> _Exercise goal_:
The listing that follows must be retyped in full, exactly.

==============================

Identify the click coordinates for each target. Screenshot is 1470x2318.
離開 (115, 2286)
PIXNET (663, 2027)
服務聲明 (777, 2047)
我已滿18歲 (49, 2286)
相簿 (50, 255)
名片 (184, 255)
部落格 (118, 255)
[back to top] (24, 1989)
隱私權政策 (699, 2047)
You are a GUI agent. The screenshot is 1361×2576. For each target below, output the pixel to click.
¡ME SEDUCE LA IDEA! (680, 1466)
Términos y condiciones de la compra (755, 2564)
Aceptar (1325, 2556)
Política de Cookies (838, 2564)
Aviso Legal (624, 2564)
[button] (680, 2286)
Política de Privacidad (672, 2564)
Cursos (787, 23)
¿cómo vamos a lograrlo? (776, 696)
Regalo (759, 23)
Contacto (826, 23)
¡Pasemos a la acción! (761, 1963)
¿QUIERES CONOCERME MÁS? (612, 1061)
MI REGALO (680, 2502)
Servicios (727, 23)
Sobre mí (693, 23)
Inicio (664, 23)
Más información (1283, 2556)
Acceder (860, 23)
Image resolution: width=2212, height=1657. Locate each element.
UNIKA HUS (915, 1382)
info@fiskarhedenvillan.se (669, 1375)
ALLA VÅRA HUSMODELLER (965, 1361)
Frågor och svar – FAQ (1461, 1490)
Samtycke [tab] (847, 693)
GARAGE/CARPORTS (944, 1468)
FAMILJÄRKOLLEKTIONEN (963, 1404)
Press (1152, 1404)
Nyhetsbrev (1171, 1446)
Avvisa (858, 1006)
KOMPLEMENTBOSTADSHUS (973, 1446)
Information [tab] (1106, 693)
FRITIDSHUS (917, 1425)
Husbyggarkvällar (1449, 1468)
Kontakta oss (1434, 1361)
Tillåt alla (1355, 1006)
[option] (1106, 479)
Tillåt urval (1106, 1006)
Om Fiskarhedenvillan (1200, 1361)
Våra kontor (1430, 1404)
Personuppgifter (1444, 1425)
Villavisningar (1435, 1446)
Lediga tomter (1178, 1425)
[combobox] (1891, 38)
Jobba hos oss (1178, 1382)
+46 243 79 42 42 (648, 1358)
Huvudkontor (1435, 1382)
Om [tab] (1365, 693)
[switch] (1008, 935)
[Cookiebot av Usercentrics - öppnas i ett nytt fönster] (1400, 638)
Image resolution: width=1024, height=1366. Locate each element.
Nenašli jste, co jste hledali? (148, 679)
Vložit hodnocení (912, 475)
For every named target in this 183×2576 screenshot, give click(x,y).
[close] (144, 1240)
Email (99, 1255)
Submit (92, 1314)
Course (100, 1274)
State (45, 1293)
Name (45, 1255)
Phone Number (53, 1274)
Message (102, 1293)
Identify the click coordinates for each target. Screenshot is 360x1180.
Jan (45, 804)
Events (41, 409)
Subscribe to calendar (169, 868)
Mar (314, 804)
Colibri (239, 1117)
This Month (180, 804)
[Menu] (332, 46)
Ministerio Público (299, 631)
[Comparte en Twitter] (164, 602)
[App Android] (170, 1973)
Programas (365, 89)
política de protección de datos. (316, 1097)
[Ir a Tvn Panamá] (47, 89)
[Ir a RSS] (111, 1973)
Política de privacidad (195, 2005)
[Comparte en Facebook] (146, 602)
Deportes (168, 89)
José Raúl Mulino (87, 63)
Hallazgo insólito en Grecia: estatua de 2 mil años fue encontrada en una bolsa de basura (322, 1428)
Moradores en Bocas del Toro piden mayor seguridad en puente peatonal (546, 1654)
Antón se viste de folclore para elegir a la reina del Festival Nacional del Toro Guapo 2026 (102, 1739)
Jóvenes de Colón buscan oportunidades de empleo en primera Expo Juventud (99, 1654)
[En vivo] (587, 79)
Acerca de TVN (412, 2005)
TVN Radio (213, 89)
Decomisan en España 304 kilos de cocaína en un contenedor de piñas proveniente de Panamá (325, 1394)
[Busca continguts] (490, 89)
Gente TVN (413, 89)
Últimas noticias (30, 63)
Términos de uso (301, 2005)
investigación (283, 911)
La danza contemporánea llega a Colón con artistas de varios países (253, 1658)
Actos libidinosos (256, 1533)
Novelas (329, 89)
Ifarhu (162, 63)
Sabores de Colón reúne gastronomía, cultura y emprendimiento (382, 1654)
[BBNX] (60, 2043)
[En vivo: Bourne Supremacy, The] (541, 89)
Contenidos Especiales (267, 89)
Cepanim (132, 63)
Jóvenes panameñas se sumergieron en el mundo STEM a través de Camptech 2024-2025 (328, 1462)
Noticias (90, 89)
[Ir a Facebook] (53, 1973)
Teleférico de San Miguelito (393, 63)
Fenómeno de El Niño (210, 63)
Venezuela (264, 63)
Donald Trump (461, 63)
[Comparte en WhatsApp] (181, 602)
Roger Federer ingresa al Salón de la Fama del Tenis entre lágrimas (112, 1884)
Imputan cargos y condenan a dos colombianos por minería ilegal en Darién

==============================

> _Exercise solution_:
Identify the click coordinates for each target. Screenshot is 1470x2318.
離開 (115, 2286)
PIXNET (663, 2027)
服務聲明 (777, 2047)
我已滿18歲 (49, 2286)
相簿 (50, 255)
名片 (184, 255)
部落格 (118, 255)
[back to top] (24, 1989)
隱私權政策 (699, 2047)
You are a GUI agent. The screenshot is 1361×2576. For each target below, output the pixel to click.
¡ME SEDUCE LA IDEA! (680, 1466)
Términos y condiciones de la compra (755, 2564)
Aceptar (1325, 2556)
Política de Cookies (838, 2564)
Aviso Legal (624, 2564)
[button] (680, 2286)
Política de Privacidad (672, 2564)
Cursos (787, 23)
¿cómo vamos a lograrlo? (776, 696)
Regalo (759, 23)
Contacto (826, 23)
¡Pasemos a la acción! (761, 1963)
¿QUIERES CONOCERME MÁS? (612, 1061)
MI REGALO (680, 2502)
Servicios (727, 23)
Sobre mí (693, 23)
Inicio (664, 23)
Más información (1283, 2556)
Acceder (860, 23)
Image resolution: width=2212, height=1657. Locate each element.
UNIKA HUS (915, 1382)
info@fiskarhedenvillan.se (669, 1375)
ALLA VÅRA HUSMODELLER (965, 1361)
Frågor och svar – FAQ (1461, 1490)
Samtycke [tab] (847, 693)
GARAGE/CARPORTS (944, 1468)
FAMILJÄRKOLLEKTIONEN (963, 1404)
Press (1152, 1404)
Nyhetsbrev (1171, 1446)
Avvisa (858, 1006)
KOMPLEMENTBOSTADSHUS (973, 1446)
Information [tab] (1106, 693)
FRITIDSHUS (917, 1425)
Husbyggarkvällar (1449, 1468)
Kontakta oss (1434, 1361)
Tillåt alla (1355, 1006)
[option] (1106, 479)
Tillåt urval (1106, 1006)
Om Fiskarhedenvillan (1200, 1361)
Våra kontor (1430, 1404)
Personuppgifter (1444, 1425)
Villavisningar (1435, 1446)
Lediga tomter (1178, 1425)
[combobox] (1891, 38)
Jobba hos oss (1178, 1382)
+46 243 79 42 42 (648, 1358)
Huvudkontor (1435, 1382)
Om [tab] (1365, 693)
[switch] (1008, 935)
[Cookiebot av Usercentrics - öppnas i ett nytt fönster] (1400, 638)
Image resolution: width=1024, height=1366. Locate each element.
Nenašli jste, co jste hledali? (148, 679)
Vložit hodnocení (912, 475)
For every named target in this 183×2576 screenshot, give click(x,y).
[close] (144, 1240)
Email (99, 1255)
Submit (92, 1314)
Course (100, 1274)
State (45, 1293)
Name (45, 1255)
Phone Number (53, 1274)
Message (102, 1293)
Identify the click coordinates for each target. Screenshot is 360x1180.
Jan (45, 804)
Events (41, 409)
Subscribe to calendar (169, 868)
Mar (314, 804)
Colibri (239, 1117)
This Month (180, 804)
[Menu] (332, 46)
Ministerio Público (299, 631)
[Comparte en Twitter] (164, 602)
[App Android] (170, 1973)
Programas (365, 89)
política de protección de datos. (316, 1097)
[Ir a Tvn Panamá] (47, 89)
[Ir a RSS] (111, 1973)
Política de privacidad (195, 2005)
[Comparte en Facebook] (146, 602)
Deportes (168, 89)
José Raúl Mulino (87, 63)
Hallazgo insólito en Grecia: estatua de 2 mil años fue encontrada en una bolsa de basura (322, 1428)
Moradores en Bocas del Toro piden mayor seguridad en puente peatonal (546, 1654)
Antón se viste de folclore para elegir a la reina del Festival Nacional del Toro Guapo 2026 (102, 1739)
Jóvenes de Colón buscan oportunidades de empleo en primera Expo Juventud (99, 1654)
[En vivo] (587, 79)
Acerca de TVN (412, 2005)
TVN Radio (213, 89)
Decomisan en España 304 kilos de cocaína en un contenedor de piñas proveniente de Panamá (325, 1394)
[Busca continguts] (490, 89)
Gente TVN (413, 89)
Últimas noticias (30, 63)
Términos de uso (301, 2005)
investigación (283, 911)
La danza contemporánea llega a Colón con artistas de varios países (253, 1658)
Actos libidinosos (256, 1533)
Novelas (329, 89)
Ifarhu (162, 63)
Sabores de Colón reúne gastronomía, cultura y emprendimiento (382, 1654)
[BBNX] (60, 2043)
[En vivo: Bourne Supremacy, The] (541, 89)
Contenidos Especiales (267, 89)
Cepanim (132, 63)
Jóvenes panameñas se sumergieron en el mundo STEM a través de Camptech 2024-2025 (328, 1462)
Noticias (90, 89)
[Ir a Facebook] (53, 1973)
Teleférico de San Miguelito (393, 63)
Fenómeno de El Niño (210, 63)
Venezuela (264, 63)
Donald Trump (461, 63)
[Comparte en WhatsApp] (181, 602)
Roger Federer ingresa al Salón de la Fama del Tenis entre lágrimas (112, 1884)
Imputan cargos y condenan a dos colombianos por minería ilegal en Darién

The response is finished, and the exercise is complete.